Changing a Lifetime of Habits Part 2

Posted by Lloyd on May 20, 2011

But then, at age 34, she was diagnosed with diabetes. With scant support from her doctor and not much willingness to change her bad habits, the oral medication she was taking simply wasn’t helping.

Things turned around for Mason after she switched doctors and saw a diabetes educator, both of whom not only explained the importance of changing her habits but also helped her find ways to do it.

“A lot of what I had to change, I didn’t like at all,” she said. “But then I’d think, ‘Well, you’re not going to like injecting insulin every day either.’”

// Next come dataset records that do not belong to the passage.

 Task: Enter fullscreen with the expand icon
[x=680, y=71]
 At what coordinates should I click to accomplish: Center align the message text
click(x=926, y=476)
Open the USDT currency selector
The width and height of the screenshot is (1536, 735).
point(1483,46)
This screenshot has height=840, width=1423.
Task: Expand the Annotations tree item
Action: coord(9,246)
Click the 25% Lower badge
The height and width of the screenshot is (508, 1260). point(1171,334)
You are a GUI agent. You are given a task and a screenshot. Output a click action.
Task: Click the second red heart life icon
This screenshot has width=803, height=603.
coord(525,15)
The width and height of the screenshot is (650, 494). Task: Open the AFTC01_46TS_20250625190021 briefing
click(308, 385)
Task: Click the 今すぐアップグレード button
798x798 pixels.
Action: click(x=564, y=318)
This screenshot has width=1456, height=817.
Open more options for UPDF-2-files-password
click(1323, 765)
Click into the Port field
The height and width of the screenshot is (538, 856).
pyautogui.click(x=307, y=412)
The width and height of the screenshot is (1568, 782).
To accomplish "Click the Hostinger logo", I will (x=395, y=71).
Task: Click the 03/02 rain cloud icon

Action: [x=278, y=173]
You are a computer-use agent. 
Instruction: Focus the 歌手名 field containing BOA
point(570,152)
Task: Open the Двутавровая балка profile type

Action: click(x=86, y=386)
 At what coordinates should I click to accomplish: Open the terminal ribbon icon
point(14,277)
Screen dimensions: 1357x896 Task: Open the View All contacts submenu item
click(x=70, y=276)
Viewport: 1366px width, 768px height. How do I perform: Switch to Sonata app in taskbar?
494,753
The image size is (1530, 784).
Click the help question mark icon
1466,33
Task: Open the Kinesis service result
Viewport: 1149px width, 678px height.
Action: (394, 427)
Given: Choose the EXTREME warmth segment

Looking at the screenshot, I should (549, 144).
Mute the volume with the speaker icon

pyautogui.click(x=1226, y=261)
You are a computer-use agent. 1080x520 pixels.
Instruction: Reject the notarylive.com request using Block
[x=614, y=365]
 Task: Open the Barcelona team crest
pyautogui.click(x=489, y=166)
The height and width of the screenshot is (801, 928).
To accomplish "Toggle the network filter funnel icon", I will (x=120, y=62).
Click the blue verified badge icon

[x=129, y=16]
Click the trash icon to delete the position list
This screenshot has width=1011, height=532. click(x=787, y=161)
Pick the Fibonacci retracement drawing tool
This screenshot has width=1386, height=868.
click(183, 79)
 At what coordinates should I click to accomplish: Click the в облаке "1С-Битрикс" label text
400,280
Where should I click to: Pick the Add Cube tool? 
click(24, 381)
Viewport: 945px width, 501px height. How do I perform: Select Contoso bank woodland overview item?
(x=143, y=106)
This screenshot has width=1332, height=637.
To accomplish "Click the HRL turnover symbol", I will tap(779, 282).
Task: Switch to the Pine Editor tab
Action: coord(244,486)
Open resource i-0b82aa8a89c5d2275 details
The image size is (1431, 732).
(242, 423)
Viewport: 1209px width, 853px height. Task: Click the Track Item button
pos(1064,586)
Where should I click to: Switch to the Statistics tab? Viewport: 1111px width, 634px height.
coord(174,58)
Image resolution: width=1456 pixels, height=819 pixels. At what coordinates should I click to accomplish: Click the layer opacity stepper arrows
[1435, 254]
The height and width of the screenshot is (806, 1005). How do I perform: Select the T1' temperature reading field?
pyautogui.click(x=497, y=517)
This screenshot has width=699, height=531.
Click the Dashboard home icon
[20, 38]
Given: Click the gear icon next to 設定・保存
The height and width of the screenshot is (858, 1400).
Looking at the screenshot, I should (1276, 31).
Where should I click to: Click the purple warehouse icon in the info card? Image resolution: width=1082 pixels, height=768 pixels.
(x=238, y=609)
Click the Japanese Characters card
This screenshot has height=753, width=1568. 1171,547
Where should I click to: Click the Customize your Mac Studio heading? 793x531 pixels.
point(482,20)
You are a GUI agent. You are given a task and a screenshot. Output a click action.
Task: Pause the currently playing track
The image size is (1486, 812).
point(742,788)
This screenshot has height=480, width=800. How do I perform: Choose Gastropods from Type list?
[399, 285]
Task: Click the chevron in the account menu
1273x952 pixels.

So Mason made a clean sweep of her house in Reston, Va., throwing out everything she shouldn’t have, and cut herself off from friends who weren’t supportive. In the past 18 months, since Mason started exercising and eating a diet of mostly fish, chicken and seasonal greens, she has lost 60 pounds. With the help of oral medication, she says she feels better than she has in years.

“I started feeling so much better that that’s been my incentive to stick with it,” she said.

A Return to Healthy Habits
Terrance Knox had been healthy his whole life. The ex-college football player had always worked out hard and ate a mostly healthy diet.

But in 1993, after back surgery, Knox was fearful of reinjuring himself and stopped exercising. What he didn’t do was cut back on the amount of food he was still taking in. Before he knew it, his weight had ballooned to 280 pounds.

Then, on Oct. 12, 1999, the 36-year-old was diagnosed with diabetes.

Later that day, he called the American Diabetes Association and offered to volunteer. “I wanted to get involved, to educate myself. When you’re diagnosed, I think the first thing you feel is fear, and that’s because you don’t understand it. I knew very little about diabetes, but I decided I was going to make myself an expert on the disease,” said Knox, who just recently took a full-time job with the ADA.

Since his diagnosis, Knox, of Woodbridge, N.J., has returned to exercise and healthy eating with a vengeance. He bakes and broils his food, eating mostly chicken, fish and vegetables. He gave up sodas for seltzer water (his most difficult task), and he exercises daily.

One of his motivating factors has been the death of a childho
od friend from complications of diabetes just months after Knox was diagnosed. “I decided right then and there that I have a good deal left to give to this world and I have to be healthy to do it,” he said.

Losing Weight and Feeling Better
In 1998, Carolyn Granger was at the end of a rope she had struggled to climb for two decades. Even though she had been diagnosed with diabetes 20 years before, and even though both her parents had the disease, she never really understood it. Doctors told her she needed to lose weight and eat better, but she says nobody helped her figure out just how to go about making those lifestyle changes, or even what constituted a proper diet for diabetics.